• _Assignment_: Among the lines below, some may contain the string "Политика". Say how many do, and give nothing besides the number.

• _Stored data_:
[Start of section]

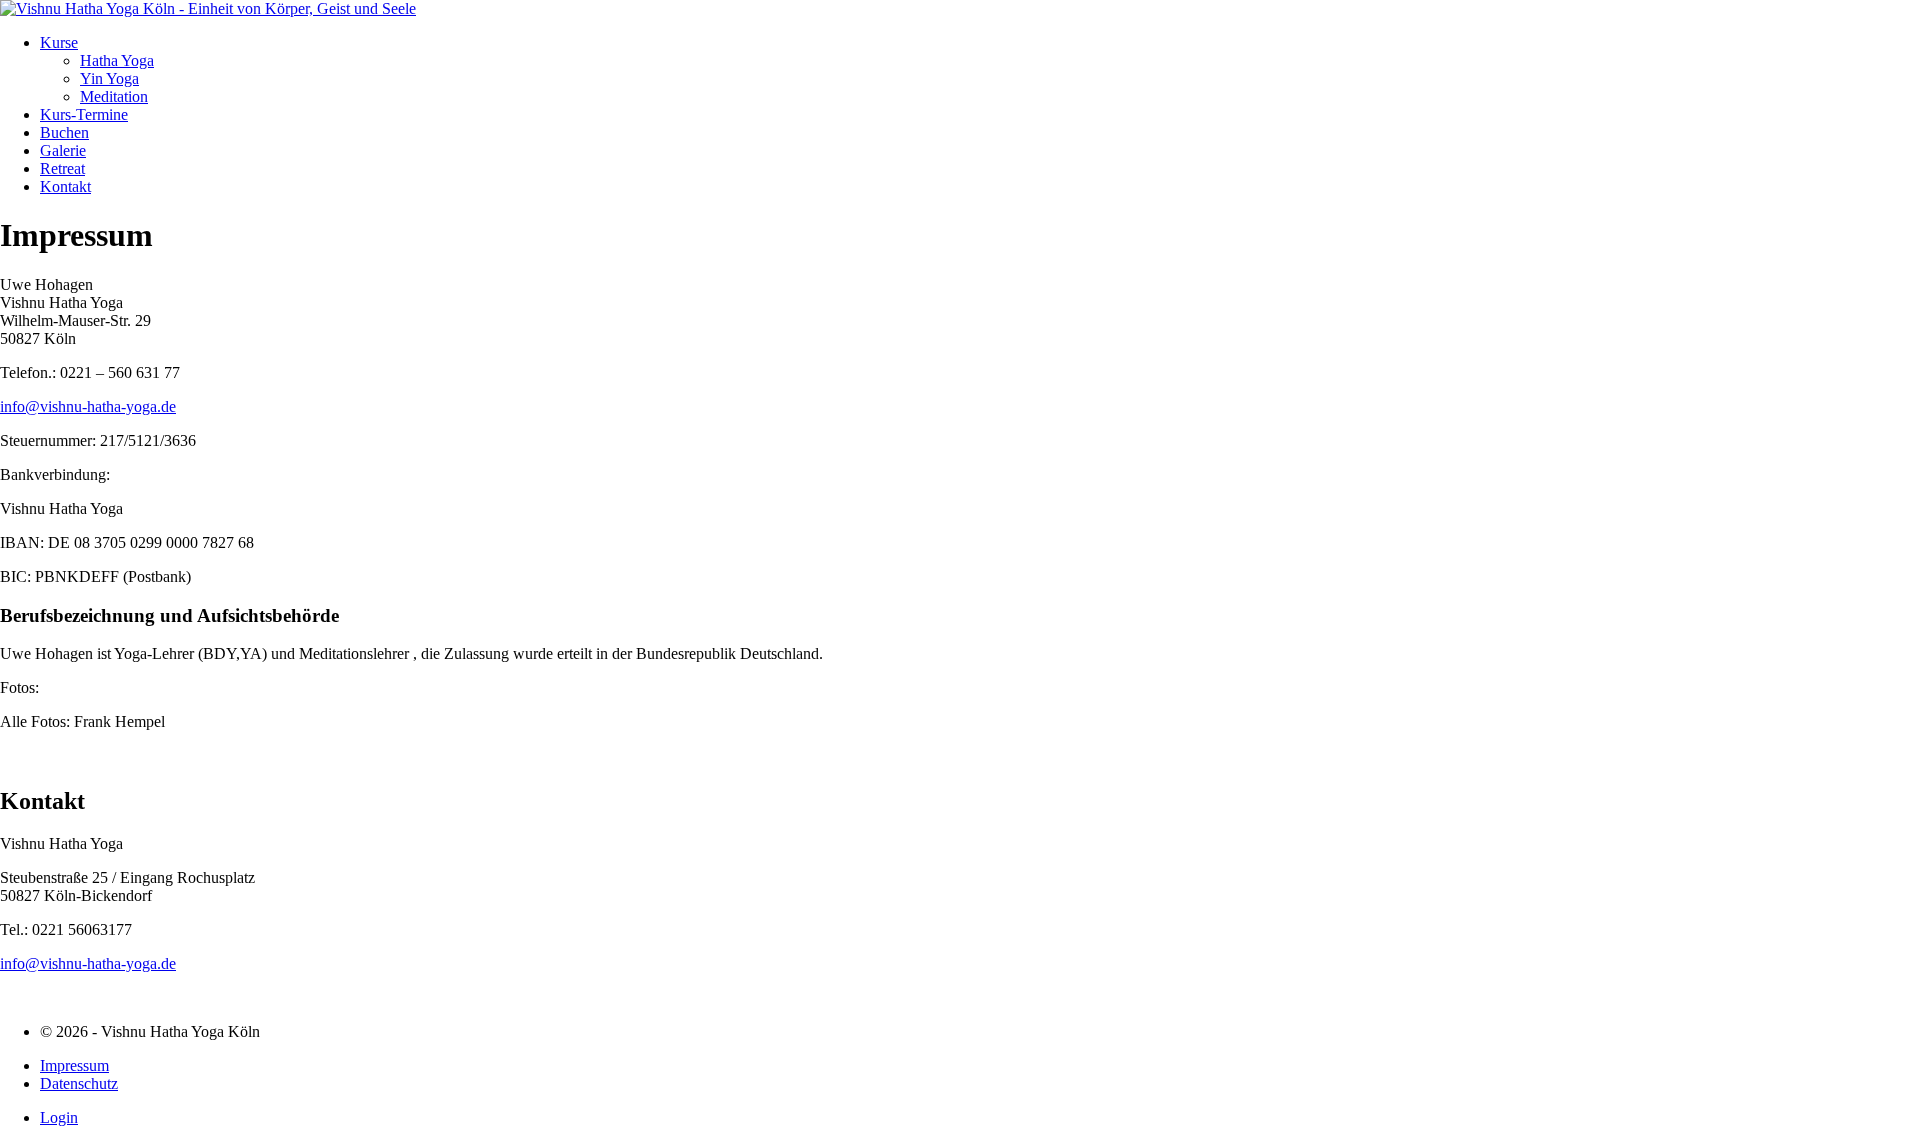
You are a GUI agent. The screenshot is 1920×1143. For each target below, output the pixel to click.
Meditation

[End of section]
[Start of section]

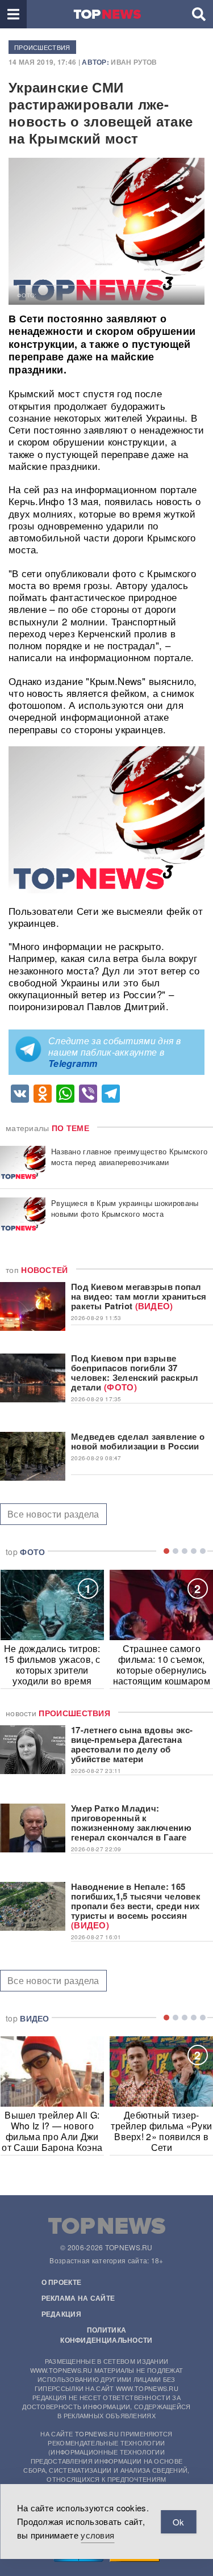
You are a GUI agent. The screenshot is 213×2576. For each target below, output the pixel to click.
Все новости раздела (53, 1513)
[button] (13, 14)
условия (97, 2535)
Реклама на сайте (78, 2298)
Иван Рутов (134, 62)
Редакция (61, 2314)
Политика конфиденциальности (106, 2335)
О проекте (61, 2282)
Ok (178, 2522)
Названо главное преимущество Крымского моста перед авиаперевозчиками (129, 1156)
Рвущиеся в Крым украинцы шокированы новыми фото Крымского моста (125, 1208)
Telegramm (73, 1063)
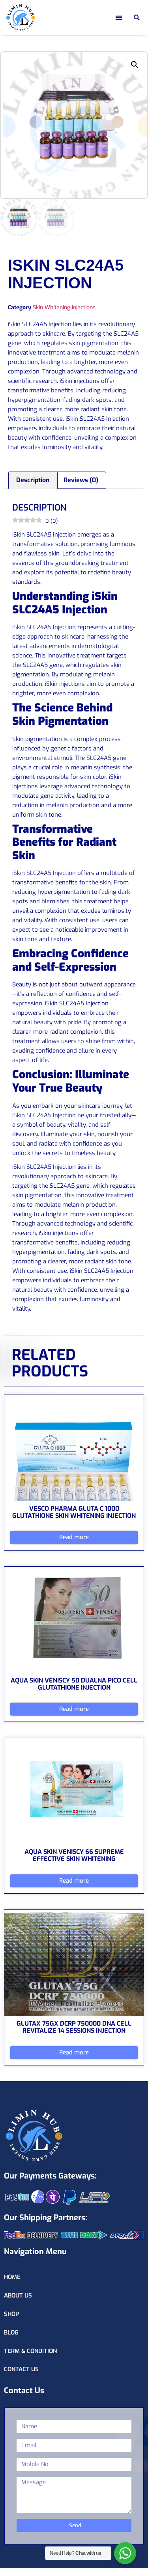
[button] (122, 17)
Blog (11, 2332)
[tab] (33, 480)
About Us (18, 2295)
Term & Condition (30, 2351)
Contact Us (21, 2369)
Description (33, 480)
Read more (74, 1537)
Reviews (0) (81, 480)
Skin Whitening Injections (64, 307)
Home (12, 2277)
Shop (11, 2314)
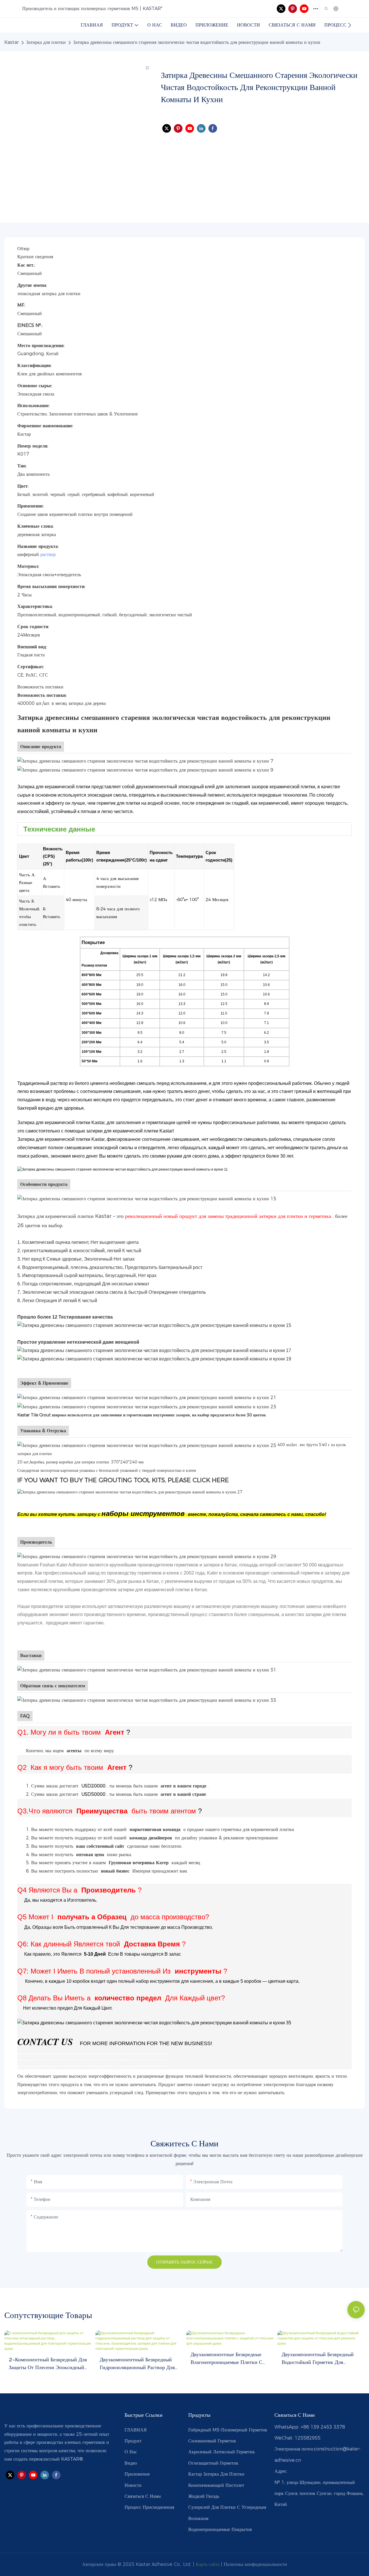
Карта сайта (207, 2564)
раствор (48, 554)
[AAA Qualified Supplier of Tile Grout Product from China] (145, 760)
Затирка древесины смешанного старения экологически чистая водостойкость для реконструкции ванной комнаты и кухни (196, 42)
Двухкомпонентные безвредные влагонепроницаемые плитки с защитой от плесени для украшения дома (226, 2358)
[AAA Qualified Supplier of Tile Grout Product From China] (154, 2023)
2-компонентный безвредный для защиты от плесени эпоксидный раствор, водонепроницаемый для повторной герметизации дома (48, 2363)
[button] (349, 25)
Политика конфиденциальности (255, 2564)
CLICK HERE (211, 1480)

[End of section]

• _Reply to the exercise_: 2